ACTIVITY – Each line from the one holding "1366x768 pixels." to the last line of the listing must be set down exactly. No pictures are to be included.

AVAILABLE RECORDS –
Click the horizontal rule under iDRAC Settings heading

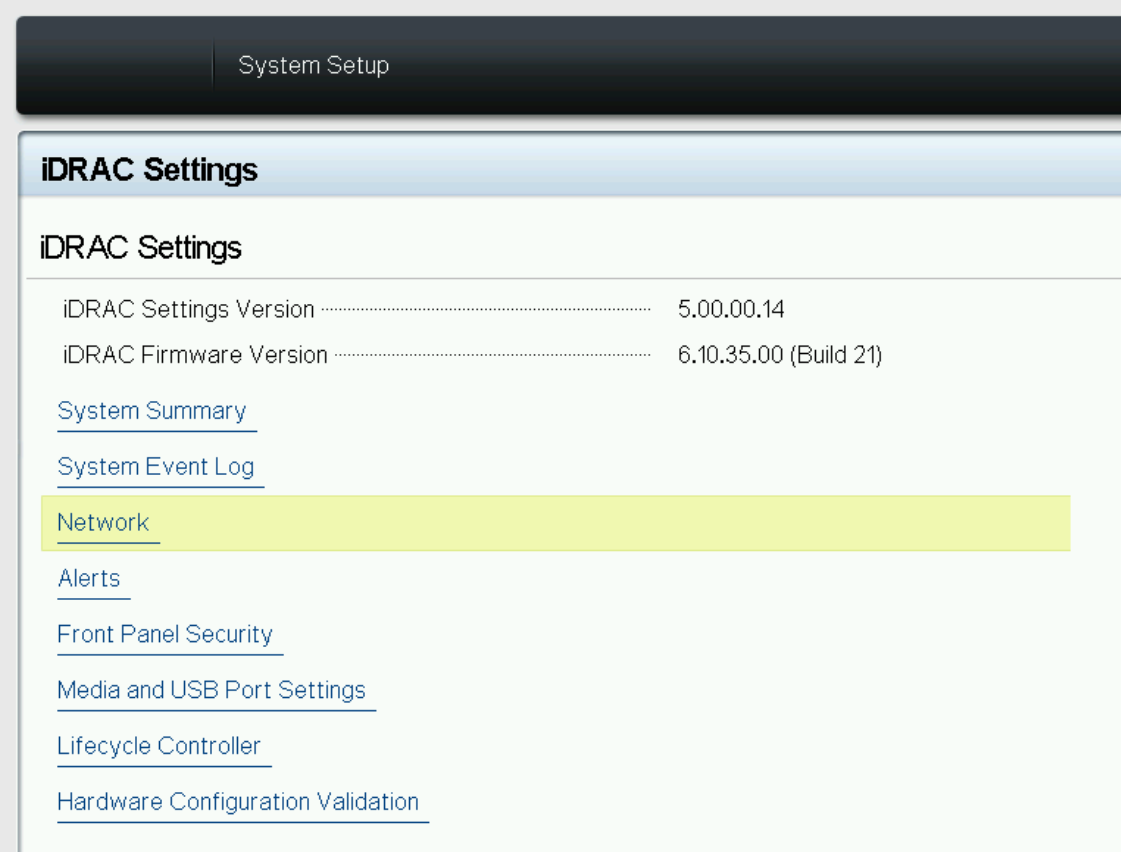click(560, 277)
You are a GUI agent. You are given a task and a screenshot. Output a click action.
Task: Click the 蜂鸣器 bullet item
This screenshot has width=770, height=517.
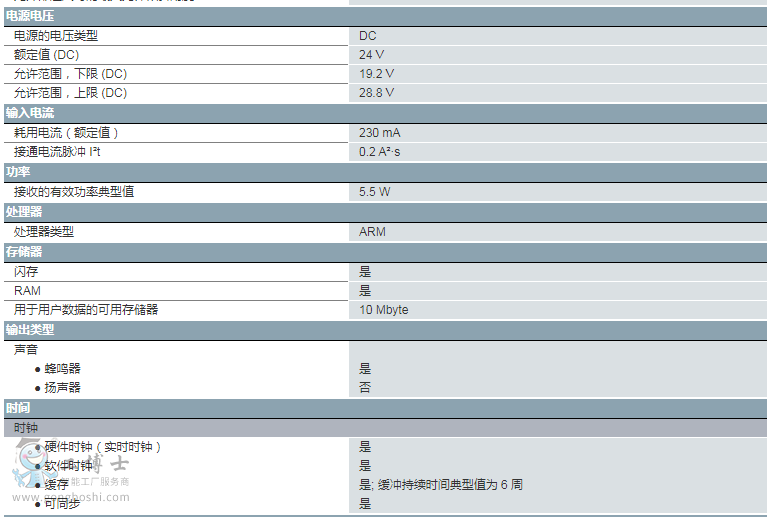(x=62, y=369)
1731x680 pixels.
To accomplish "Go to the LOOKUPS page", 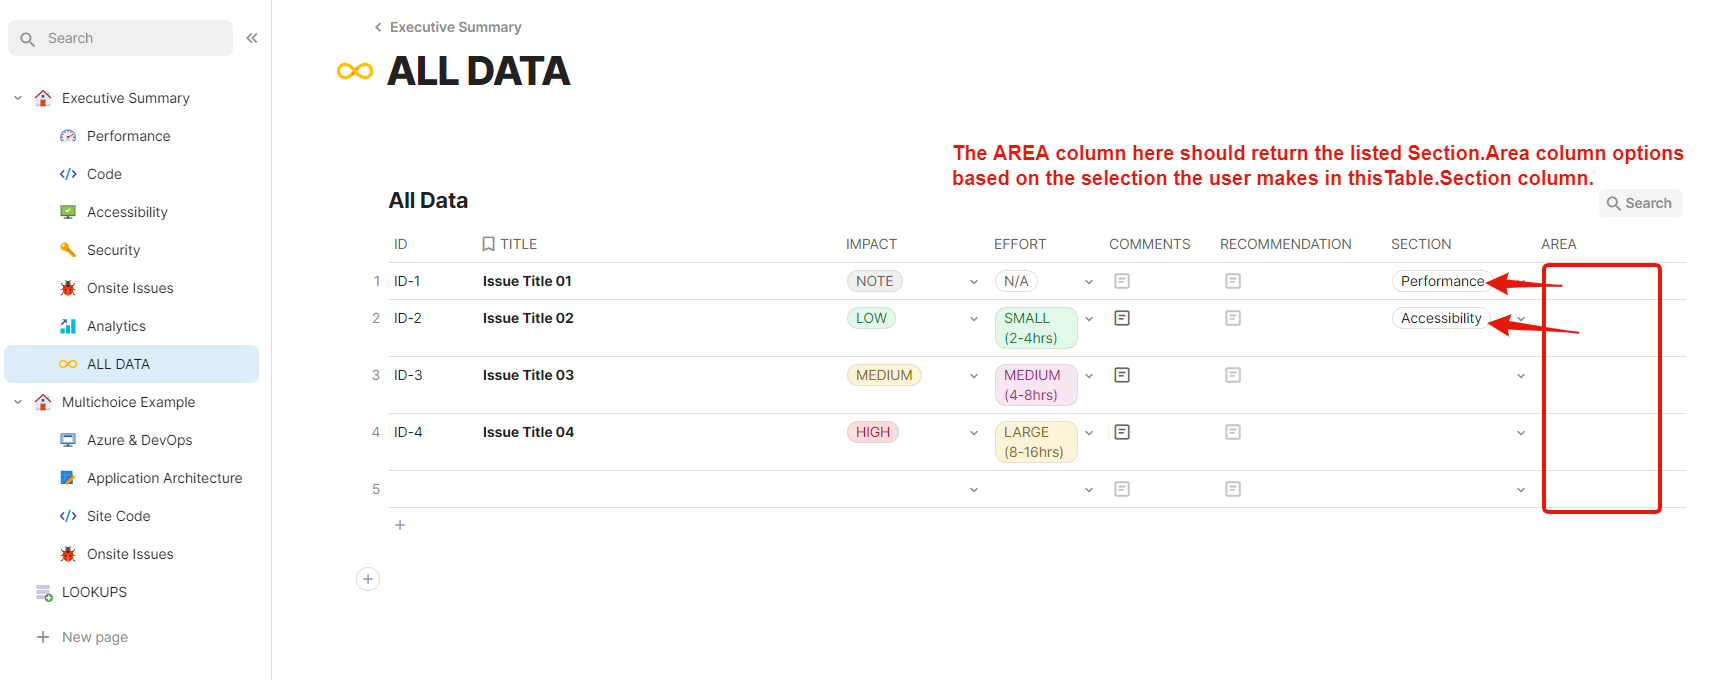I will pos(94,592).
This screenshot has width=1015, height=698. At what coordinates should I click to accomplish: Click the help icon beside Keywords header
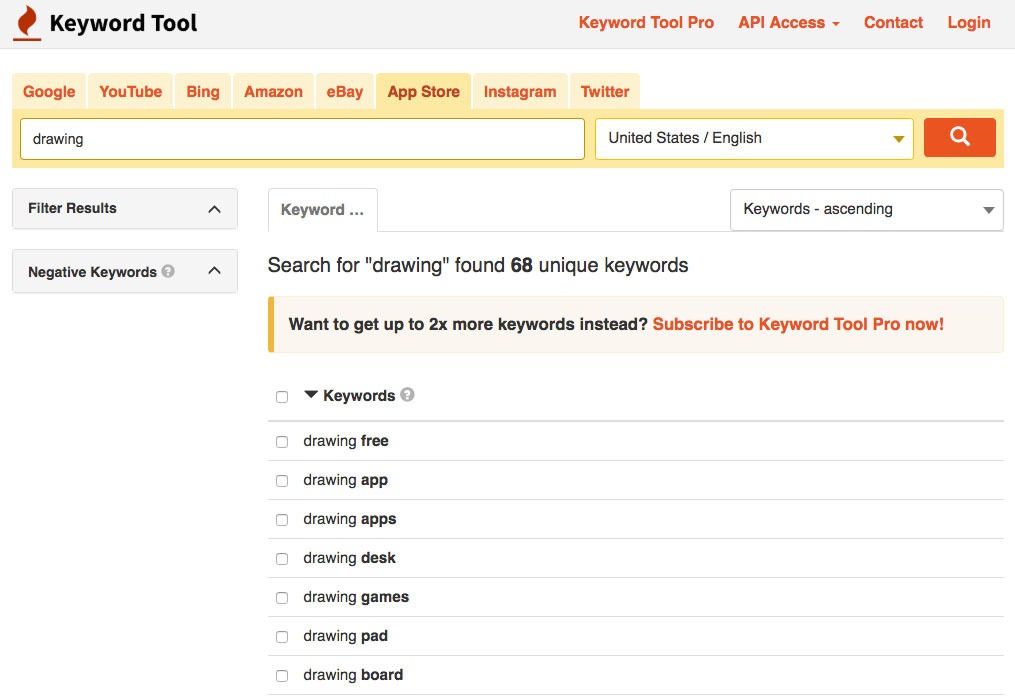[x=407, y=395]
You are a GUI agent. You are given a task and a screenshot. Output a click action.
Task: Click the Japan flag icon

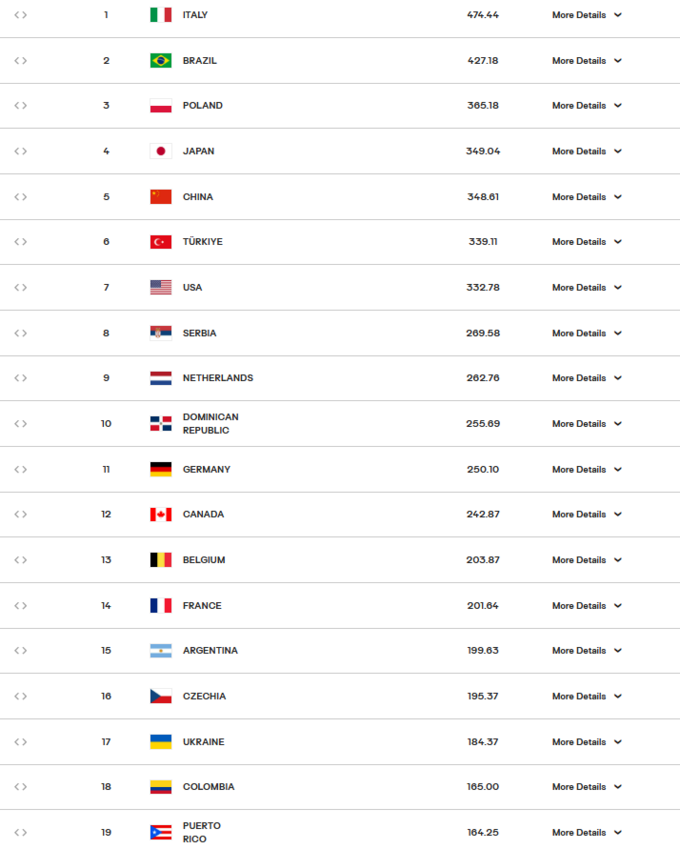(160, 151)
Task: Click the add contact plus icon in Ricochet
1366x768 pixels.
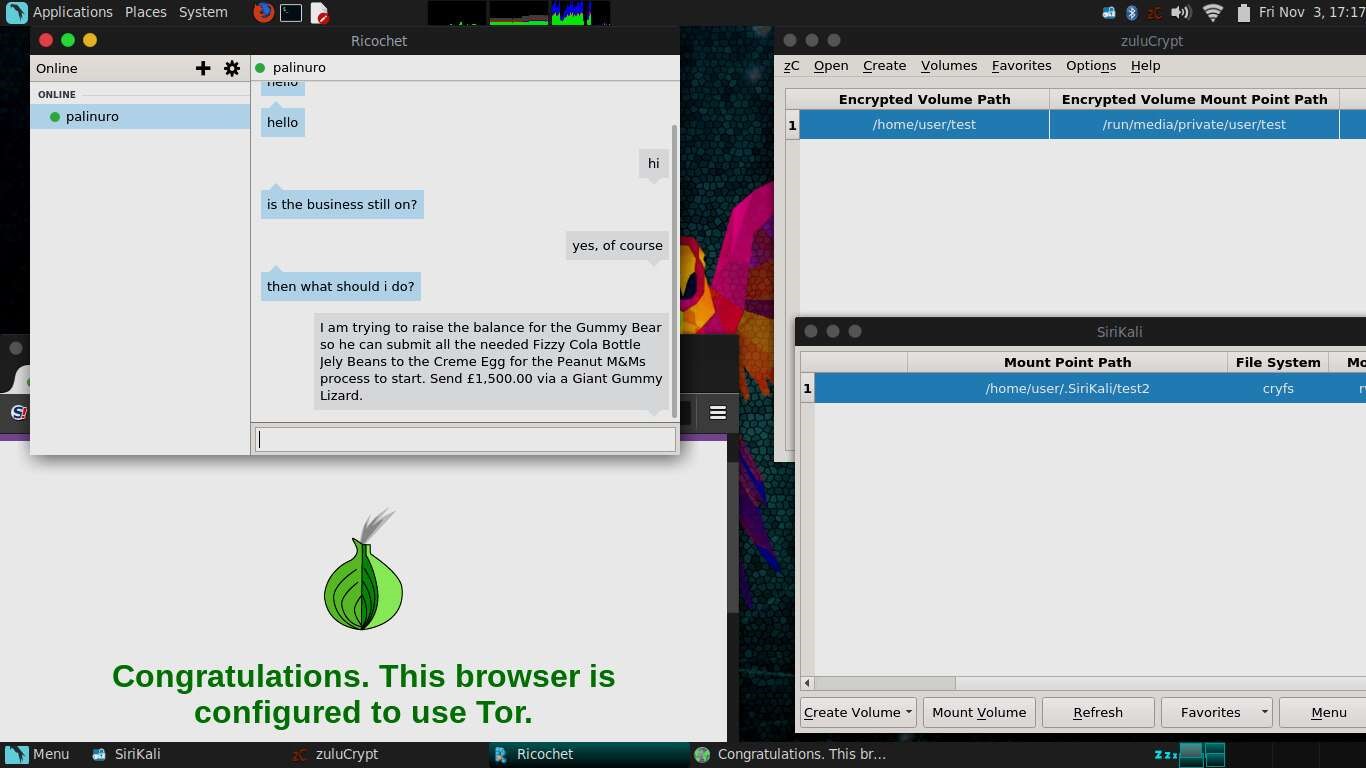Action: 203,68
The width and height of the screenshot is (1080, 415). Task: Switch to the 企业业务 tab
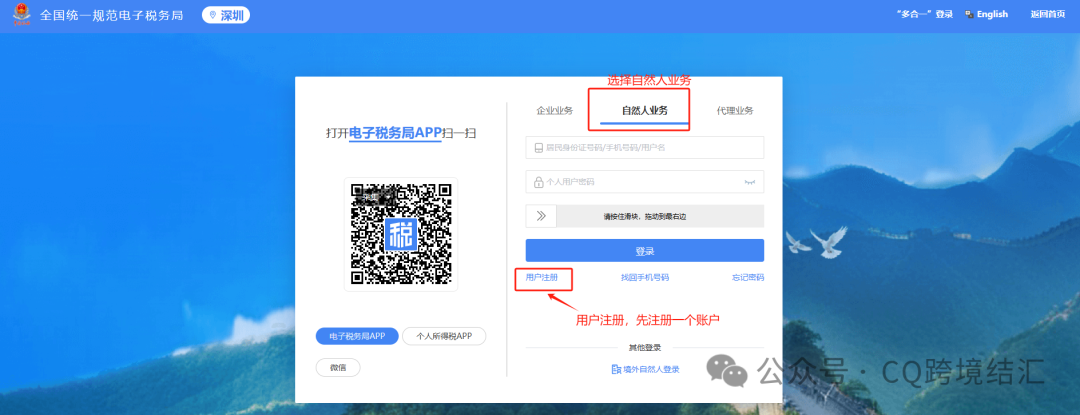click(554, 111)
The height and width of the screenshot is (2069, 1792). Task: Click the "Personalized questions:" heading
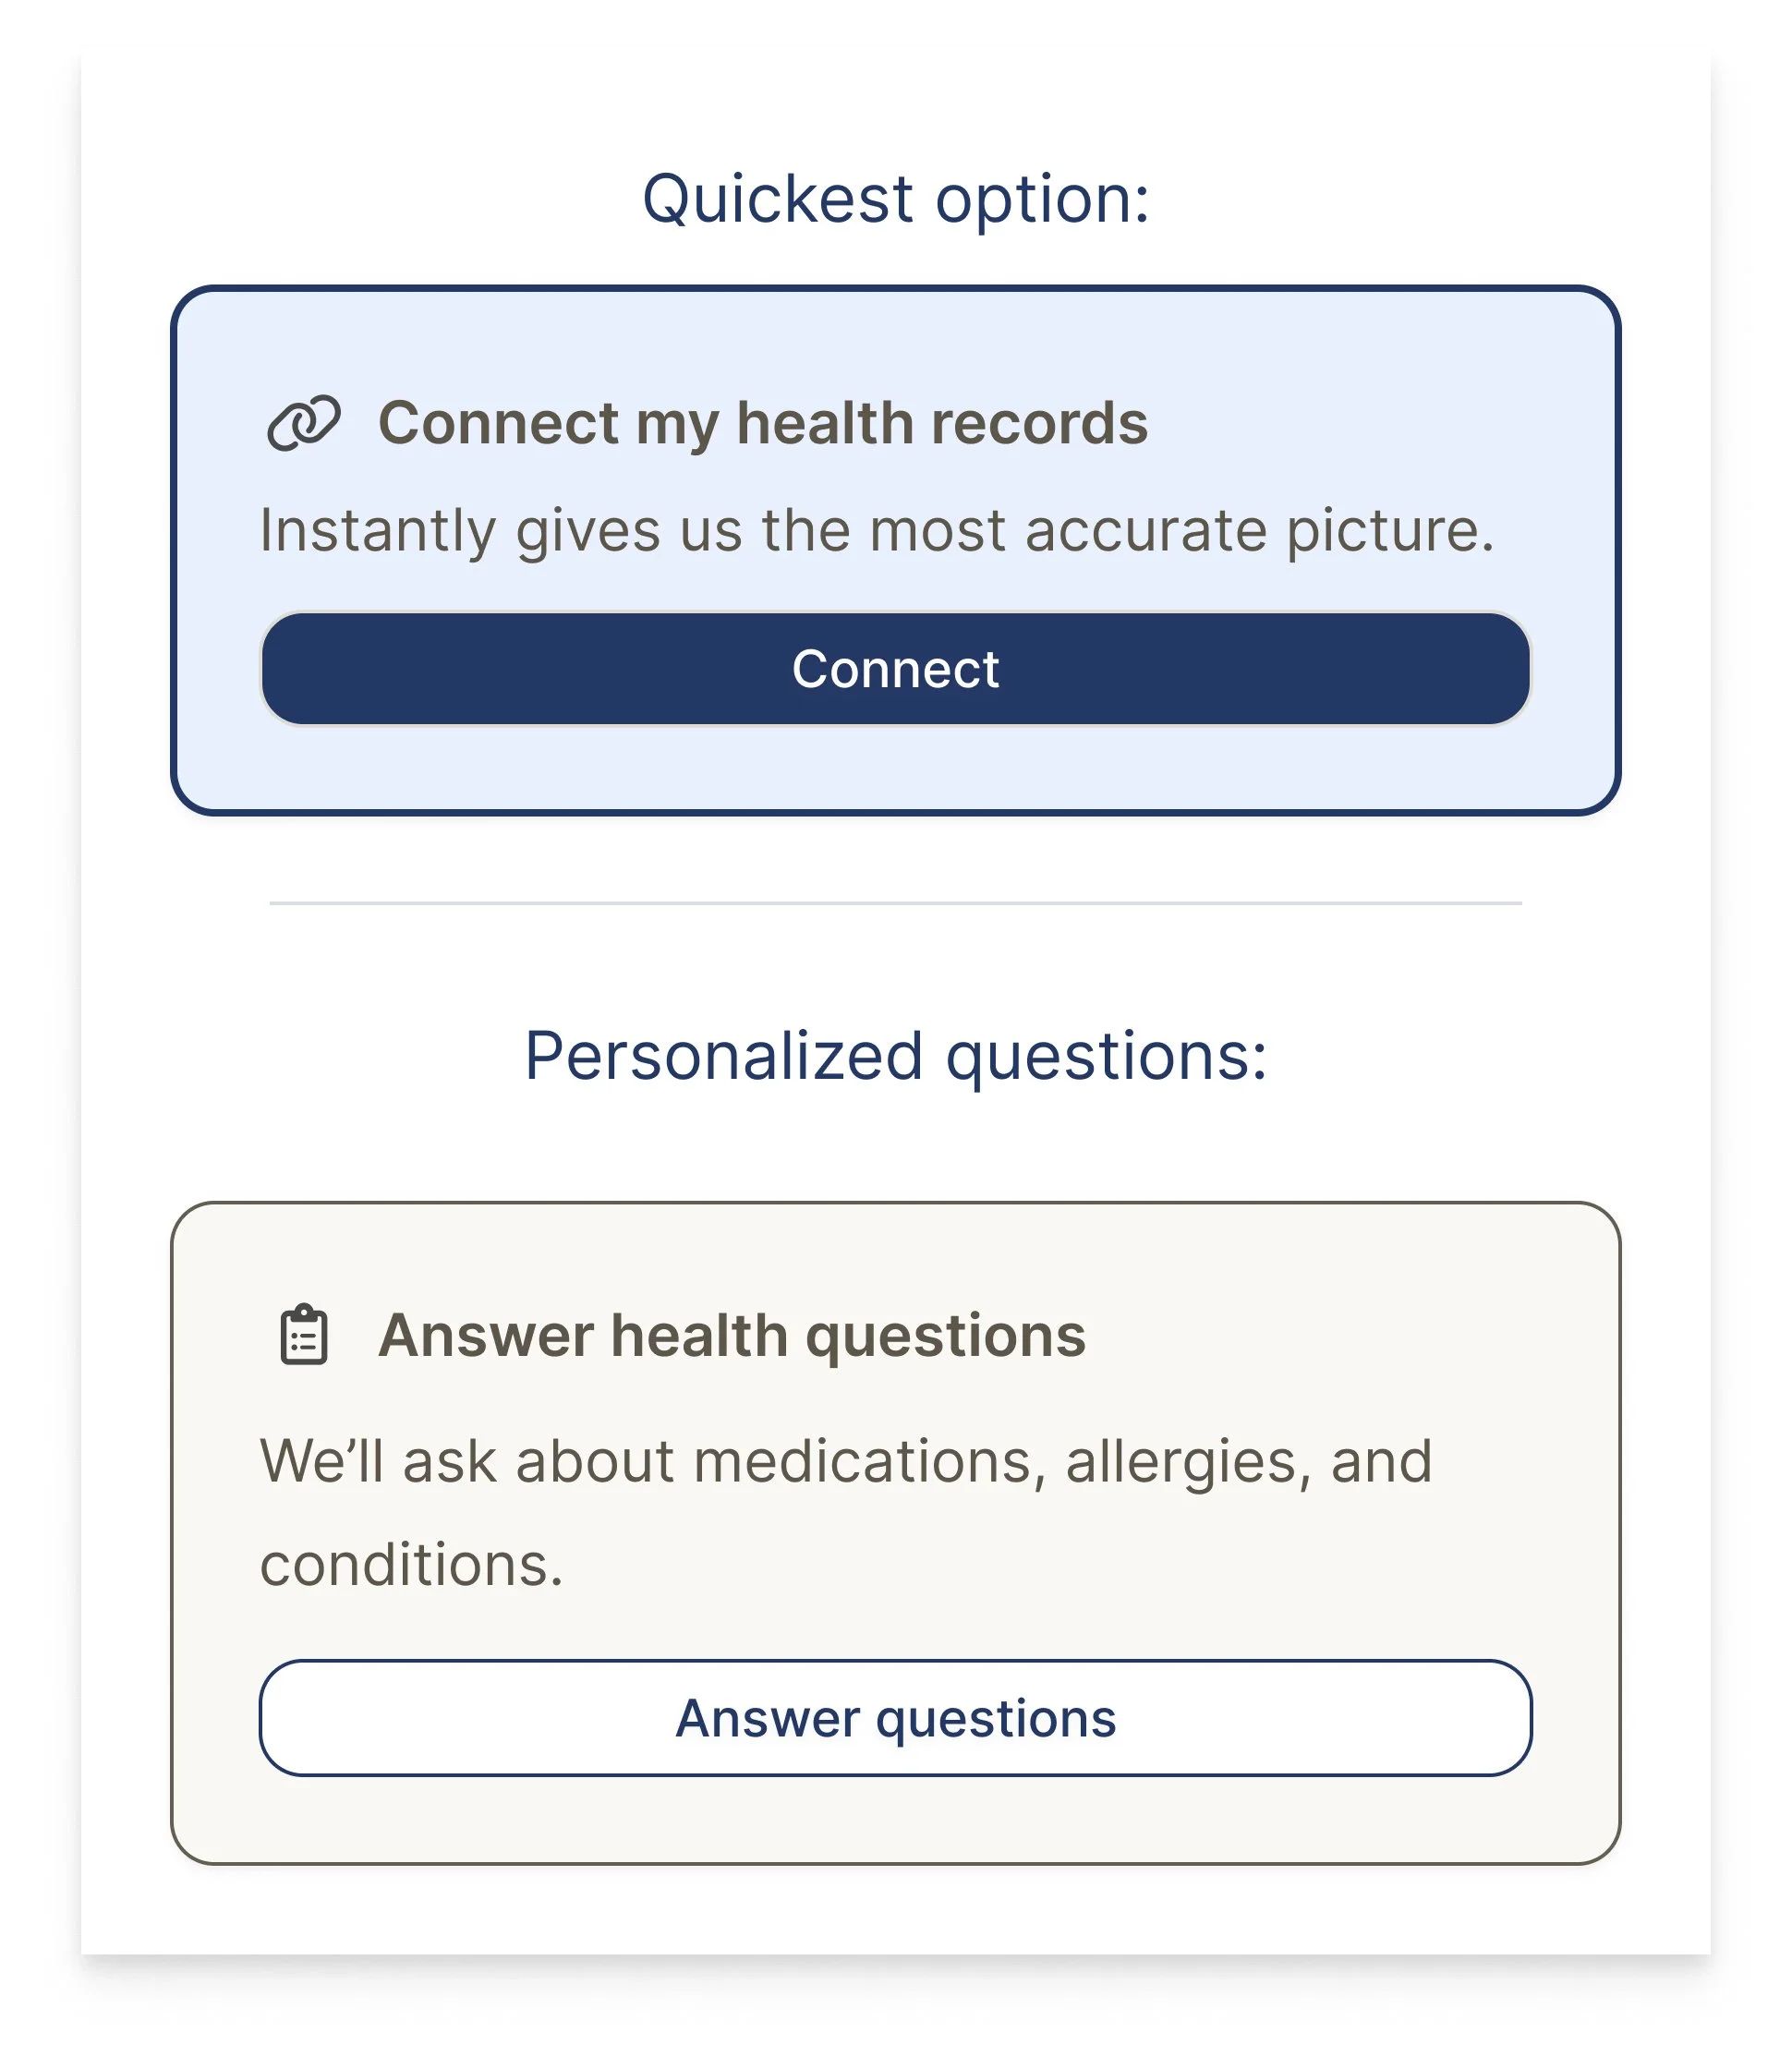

SOLUTION FOR THIS EXERCISE –
1366x768 pixels.
Action: 203,68
The width and height of the screenshot is (1080, 415). Task: Switch to the 企业业务 tab
click(554, 111)
The height and width of the screenshot is (2069, 1792). Task: Click the "Personalized questions:" heading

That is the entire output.